Les partisans de Sanders pensent-ils pouvoir disputer le pouvoir à l'establishment du Parti Démocrate, et ainsi le transformer ? Pensent-ils que les forces sur lesquelles repose le véritable pouvoir — le complexe militaro-industriel, Wall Street, les corporations, l'état sécuritaire et de surveillance — peuvent être renversées par la campagne de Bernie Sanders ? Pensent-ils que le Parti Démocrate autorisera que sa direction soit dirigée par des procédures démocratiques ? N'acceptent-ils pas le fait qu'avec la destruction des organisations syndicales, du mouvement anti-guerre, du mouvement pour les droits civiques, et du mouvement progressiste — une destruction souvent orchestrée par les organes de sécurité comme le FBI — ce parti ait viré à droite au point de n'être aujourd'hui qu'un remake de l'ancien Parti Républicain ?

Les élites utilisent l'argent, ainsi que le contrôle qu'ils ont sur les médias, les tribunaux et le corps législatif, leurs armées de lobbyistes et de « think tanks », pour invalider le vote.

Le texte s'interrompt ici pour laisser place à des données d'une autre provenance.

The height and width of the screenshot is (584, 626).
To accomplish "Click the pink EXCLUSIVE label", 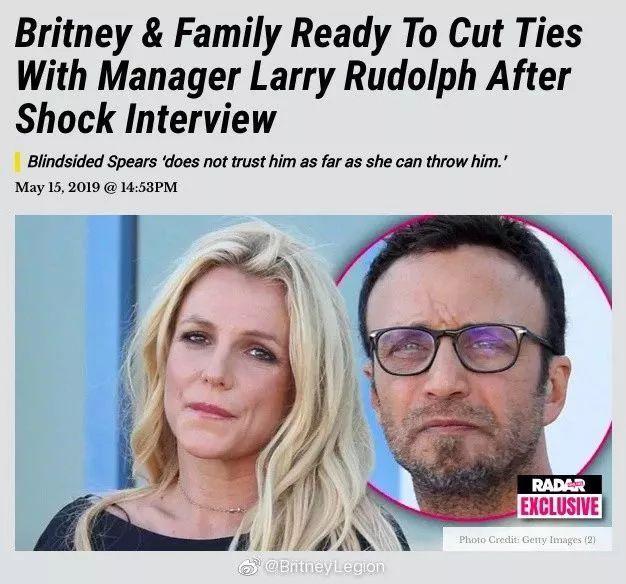I will (x=560, y=506).
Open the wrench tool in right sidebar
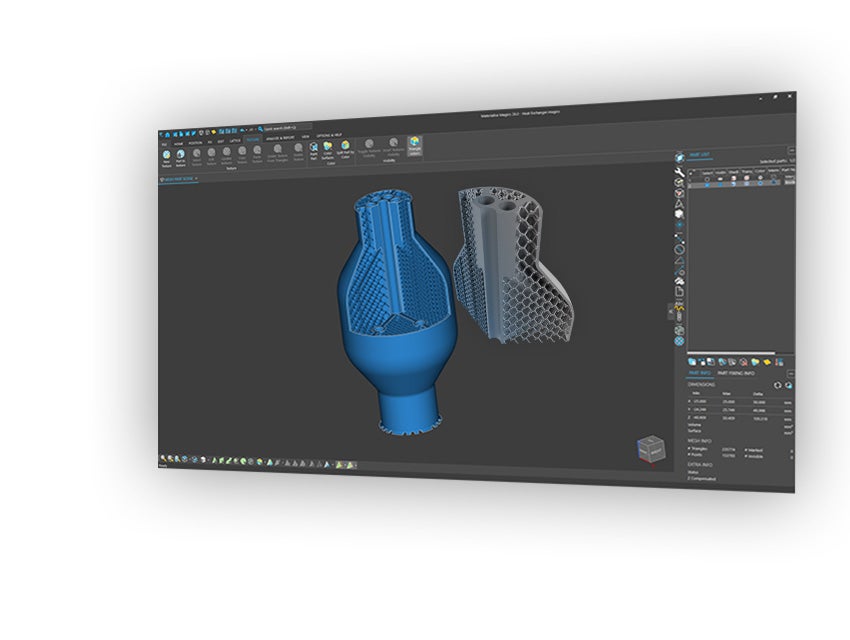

Nous avons subi, comme John Ralston Saul l'a écrit, un coup d'état corporatiste. Il ne reste aucune institution, au sein de la société civile, qui puisse être qualifiée de démocratique. Nous ne vivons pas dans une démocratie capitaliste. Nous vivons dans ce que le philosophe politique Sheldon Wolin appelle un système de « totalitarisme inversé ».

En Europe, le Parti Démocrate états-unien serait un parti d'extrême droite. Le Parti Républicain serait un parti extémiste. Il n'y a pas de classe politique libérale — et encore moins de gauche ou progressiste — aux États-Unis. La croissance des groupes protofascistes ne prendra fin que lorsqu'un mouvement de gauche soutiendra une militance sans équivoque pour défendre les droits des ouvriers et entreprendre la destruction du pouvoir corporatiste. Tant que la gauche se soumet à un Parti Démocrate qui se targue de valeurs libérales tout en obéissant aux intérêts corporatistes, elle se détruira elle-même ainsi que les valeurs qu'elle prétend représenter. Elle attisera la rage justifiable du sous-prolétariat, et particulièrement du sous-prolétariat blanc, et renforcera les forces politiques les plus rétrogrades et racistes du pays. Le fascisme prospère non seulement grâce au désespoir, à la trahison et la colère, mais aussi au libéralisme en faillite.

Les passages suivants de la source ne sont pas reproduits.